I think you might want to investigate a SATA DOM (Disk on module). My
Thecus 5200 uses on and it seems a neat solution.
eg
http://www.innodisk.com/flashstorage-list.jsp?items_name=satadom
Simon
On 21/05/2011 09:19, Leslie Rhorer wrote:
-----Original Message-----
From: linux-raid-owner@xxxxxxxxxxxxxxx [mailto:linux-raid-
owner@xxxxxxxxxxxxxxx] On Behalf Of Brad Campbell
Sent: Friday, May 20, 2011 4:52 PM
To: linux-raid@xxxxxxxxxxxxxxx
Subject: Re: Software raid, booting and bios
On 21/05/11 03:32, Phil Turmel wrote:
the big deal is the lack of moving parts: No spindle bearing, no head
positioner gear train.
Sorry, this just tickled me. "gear train" ? Which decade are we talking
about?

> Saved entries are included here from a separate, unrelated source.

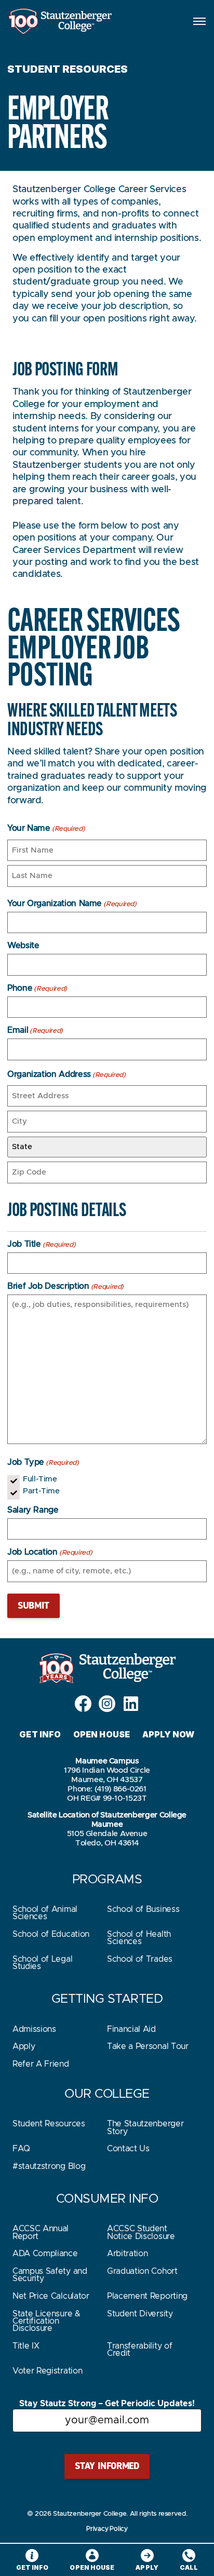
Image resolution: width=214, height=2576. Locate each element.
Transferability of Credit (139, 2349)
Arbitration (127, 2253)
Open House (101, 1734)
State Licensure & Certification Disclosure (46, 2321)
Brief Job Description (65, 1286)
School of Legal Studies (42, 1963)
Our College (107, 2094)
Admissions (34, 2029)
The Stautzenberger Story (145, 2127)
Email (35, 1030)
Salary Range (33, 1510)
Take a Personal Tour (148, 2046)
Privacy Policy (107, 2529)
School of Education (50, 1934)
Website (23, 945)
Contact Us (128, 2149)
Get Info (40, 1734)
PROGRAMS (107, 1879)
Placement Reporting (147, 2296)
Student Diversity (140, 2314)
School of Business (143, 1909)
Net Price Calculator (50, 2296)
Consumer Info (107, 2199)
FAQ (21, 2149)
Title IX (25, 2346)
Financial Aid (131, 2029)
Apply (23, 2046)
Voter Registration (47, 2371)
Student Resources (48, 2124)
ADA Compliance (45, 2253)
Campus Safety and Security (49, 2275)
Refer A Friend (40, 2064)
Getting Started (107, 1999)
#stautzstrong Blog (48, 2166)
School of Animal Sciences (44, 1913)
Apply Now (168, 1734)
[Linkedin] (131, 1703)
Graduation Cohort (142, 2271)
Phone (37, 988)
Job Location (49, 1552)
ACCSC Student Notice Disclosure (141, 2232)
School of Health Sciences (139, 1938)
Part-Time (41, 1491)
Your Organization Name (72, 903)
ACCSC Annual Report (40, 2232)
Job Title (41, 1244)
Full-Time (40, 1479)
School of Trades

The last drive I saw
that had any form of mechanical power transfer mechanism for head
positioning was a 60MB RLL Seagate
clunker.
Yeah, the number of moving parts in a hard drive is minimal. OTOH,
it's not zero.
Now, to add some form of use to the thread I've been using commodity CF
cards in home-brew CF to ATA
adaptors in embedded systems for 10 years. Flash is _the_ way to go for
high reliability systems
that don't have lots of write cycles.
My TV box that has no on-board PXE has been booting from a 10MB USB stick
using loadlinux since
2003. Dead reliable after ~69,000 hours power on time. I've not had a hard
disk last that long since
my old 200MB WD IDE drive (which is still running with over 100,000 hours
on it).
Oh, we have quite a number of embedded controllers with SCSI hard
drives that have been spinning continuously since 1992.